**Exercise inputs**
Content starts

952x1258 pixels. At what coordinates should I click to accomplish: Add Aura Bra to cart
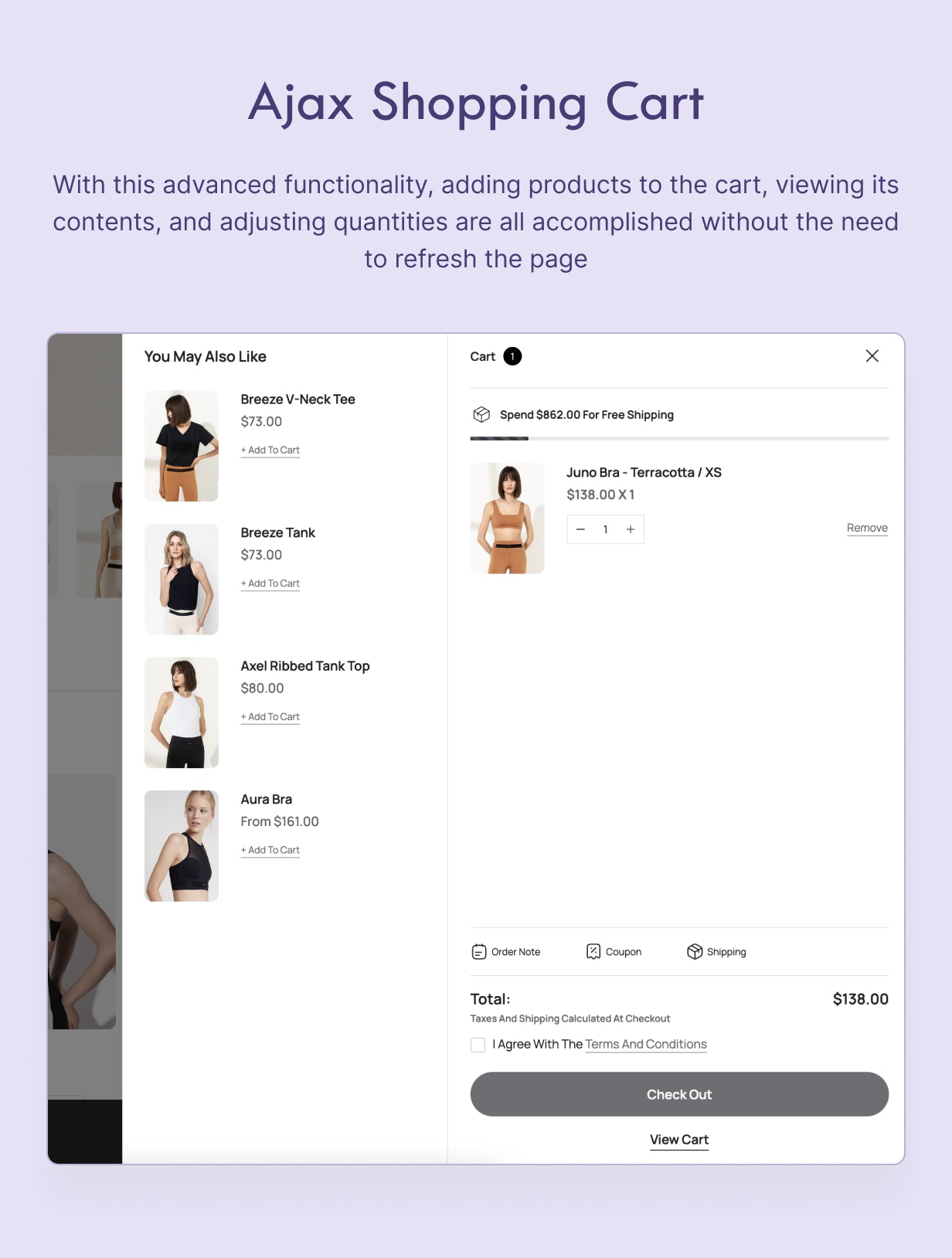click(270, 850)
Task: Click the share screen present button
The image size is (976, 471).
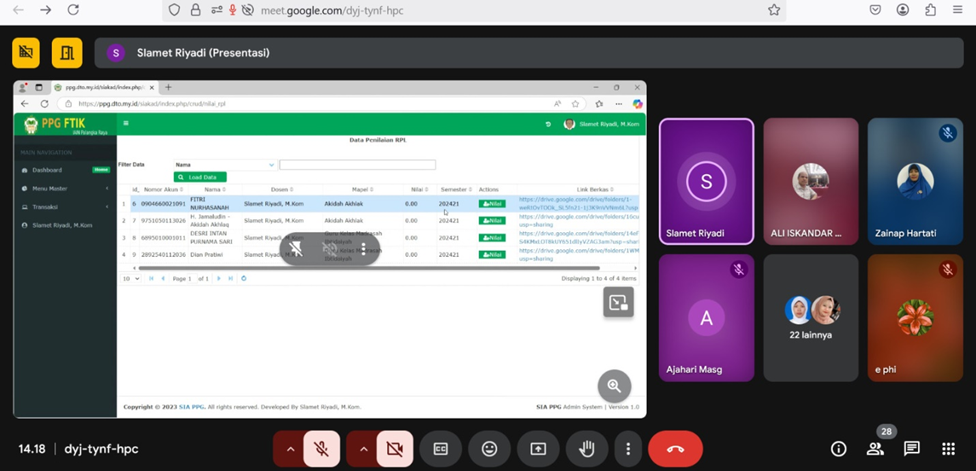Action: pyautogui.click(x=538, y=449)
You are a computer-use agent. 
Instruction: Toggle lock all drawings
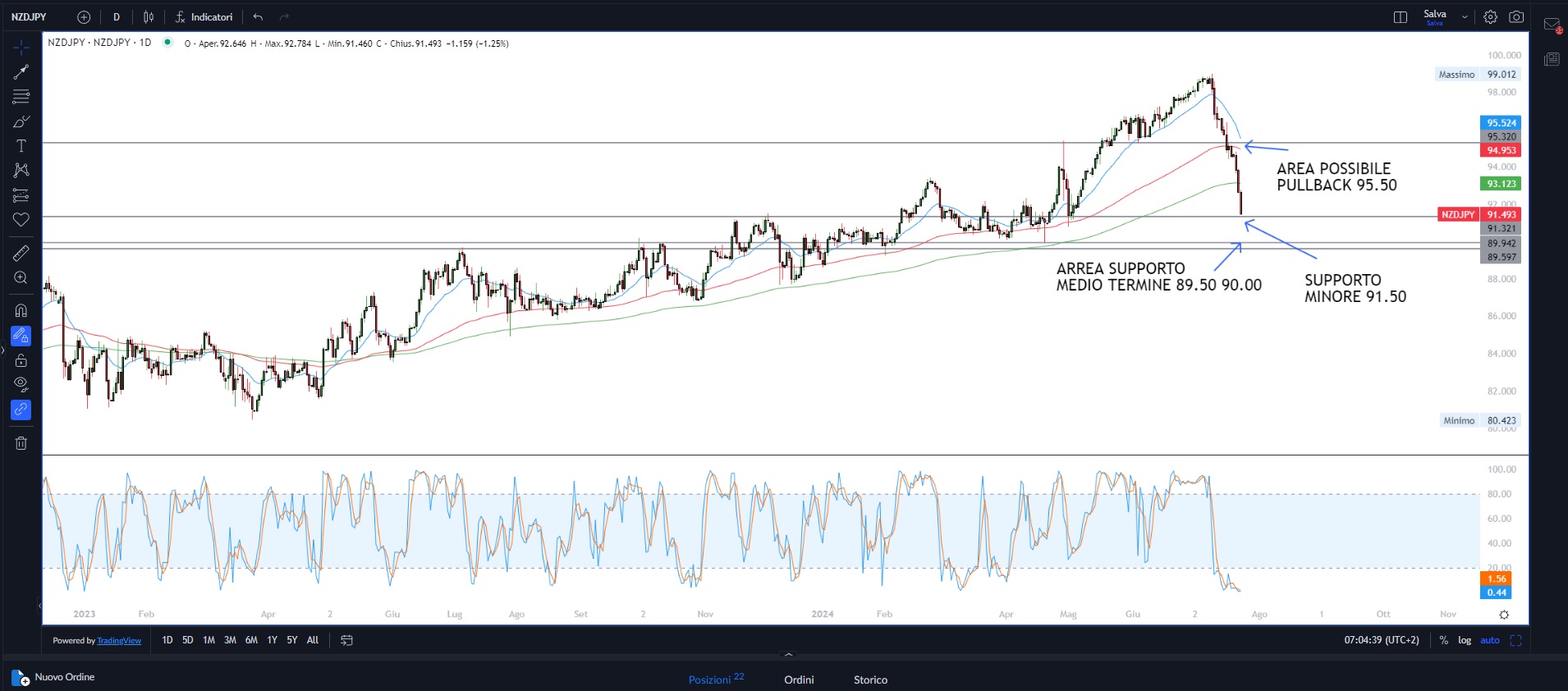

Content ends

**Instructions for the task**
The whole listing above must be returned exactly as written, with no pictures carried over.

**Written solution**
952x1258 pixels. At what coordinates should I click to accomplish: Add Aura Bra to cart
click(270, 850)
Task: Click the share screen present button
The image size is (976, 471).
Action: pyautogui.click(x=538, y=449)
You are a computer-use agent. 
Instruction: Toggle lock all drawings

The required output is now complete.